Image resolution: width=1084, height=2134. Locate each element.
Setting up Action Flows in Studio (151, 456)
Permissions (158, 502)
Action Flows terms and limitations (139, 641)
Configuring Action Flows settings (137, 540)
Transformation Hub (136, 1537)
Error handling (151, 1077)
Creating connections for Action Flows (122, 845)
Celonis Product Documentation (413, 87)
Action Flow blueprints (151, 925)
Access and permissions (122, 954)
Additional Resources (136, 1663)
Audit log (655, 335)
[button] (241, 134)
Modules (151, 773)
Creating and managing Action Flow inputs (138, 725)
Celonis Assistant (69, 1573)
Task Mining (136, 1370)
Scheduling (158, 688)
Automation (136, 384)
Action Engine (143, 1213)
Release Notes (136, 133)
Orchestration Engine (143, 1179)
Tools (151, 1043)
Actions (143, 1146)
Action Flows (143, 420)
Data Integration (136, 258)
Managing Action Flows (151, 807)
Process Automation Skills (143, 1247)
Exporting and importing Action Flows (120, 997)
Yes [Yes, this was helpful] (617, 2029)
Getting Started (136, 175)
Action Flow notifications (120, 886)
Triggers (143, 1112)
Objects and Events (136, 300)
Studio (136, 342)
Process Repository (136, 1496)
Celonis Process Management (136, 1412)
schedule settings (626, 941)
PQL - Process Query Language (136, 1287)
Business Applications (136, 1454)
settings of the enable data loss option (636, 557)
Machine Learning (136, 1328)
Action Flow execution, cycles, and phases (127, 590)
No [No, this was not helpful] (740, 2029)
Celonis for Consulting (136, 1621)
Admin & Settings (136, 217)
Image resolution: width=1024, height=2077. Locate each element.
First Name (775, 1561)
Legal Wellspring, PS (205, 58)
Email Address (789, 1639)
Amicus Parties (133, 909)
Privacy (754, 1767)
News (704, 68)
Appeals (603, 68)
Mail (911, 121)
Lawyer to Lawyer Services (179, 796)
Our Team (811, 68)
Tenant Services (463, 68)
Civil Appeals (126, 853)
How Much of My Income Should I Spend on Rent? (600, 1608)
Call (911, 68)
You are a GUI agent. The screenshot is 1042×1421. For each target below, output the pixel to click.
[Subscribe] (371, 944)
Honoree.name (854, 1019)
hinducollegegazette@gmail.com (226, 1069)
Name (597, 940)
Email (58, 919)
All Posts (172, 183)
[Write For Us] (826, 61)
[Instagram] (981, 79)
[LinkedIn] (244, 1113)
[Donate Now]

• • • • • • •

__Short problem__. Render every row above as a numbered list, leaving out any blank lines.

__Result of the exercise__.
1. Image resolution: width=1084, height=2134. Locate each element.
2. Setting up Action Flows in Studio (151, 456)
3. Permissions (158, 502)
4. Action Flows terms and limitations (139, 641)
5. Configuring Action Flows settings (137, 540)
6. Transformation Hub (136, 1537)
7. Error handling (151, 1077)
8. Creating connections for Action Flows (122, 845)
9. Celonis Product Documentation (413, 87)
10. Action Flow blueprints (151, 925)
11. Access and permissions (122, 954)
12. Additional Resources (136, 1663)
13. Audit log (655, 335)
14. [button] (241, 134)
15. Modules (151, 773)
16. Creating and managing Action Flow inputs (138, 725)
17. Celonis Assistant (69, 1573)
18. Task Mining (136, 1370)
19. Scheduling (158, 688)
20. Automation (136, 384)
21. Action Engine (143, 1213)
22. Release Notes (136, 133)
23. Orchestration Engine (143, 1179)
24. Tools (151, 1043)
25. Actions (143, 1146)
26. Action Flows (143, 420)
27. Data Integration (136, 258)
28. Managing Action Flows (151, 807)
29. Process Automation Skills (143, 1247)
30. Exporting and importing Action Flows (120, 997)
31. Yes [Yes, this was helpful] (617, 2029)
32. Getting Started (136, 175)
33. Action Flow notifications (120, 886)
34. Triggers (143, 1112)
35. Objects and Events (136, 300)
36. Studio (136, 342)
37. Process Repository (136, 1496)
38. Celonis Process Management (136, 1412)
39. schedule settings (626, 941)
40. PQL - Process Query Language (136, 1287)
41. Business Applications (136, 1454)
42. settings of the enable data loss option (636, 557)
43. Machine Learning (136, 1328)
44. Action Flow execution, cycles, and phases (127, 590)
45. No [No, this was not helpful] (740, 2029)
46. Celonis for Consulting (136, 1621)
47. Admin & Settings (136, 217)
48. Image resolution: width=1024, height=2077. Locate each element.
49. First Name (775, 1561)
50. Legal Wellspring, PS (205, 58)
51. Email Address (789, 1639)
52. Amicus Parties (133, 909)
53. Privacy (754, 1767)
54. News (704, 68)
55. Appeals (603, 68)
56. Mail (911, 121)
57. Lawyer to Lawyer Services (179, 796)
58. Our Team (811, 68)
59. Tenant Services (463, 68)
60. Civil Appeals (126, 853)
61. How Much of My Income Should I Spend on Rent? (600, 1608)
62. Call (911, 68)
63. You are a GUI agent. The screenshot is 1042×1421. For each target below, output the pixel to click.
64. [Subscribe] (371, 944)
65. Honoree.name (854, 1019)
66. hinducollegegazette@gmail.com (226, 1069)
67. Name (597, 940)
68. Email (58, 919)
69. All Posts (172, 183)
70. [Write For Us] (826, 61)
71. [Instagram] (981, 79)
72. [LinkedIn] (244, 1113)
73. [Donate Now]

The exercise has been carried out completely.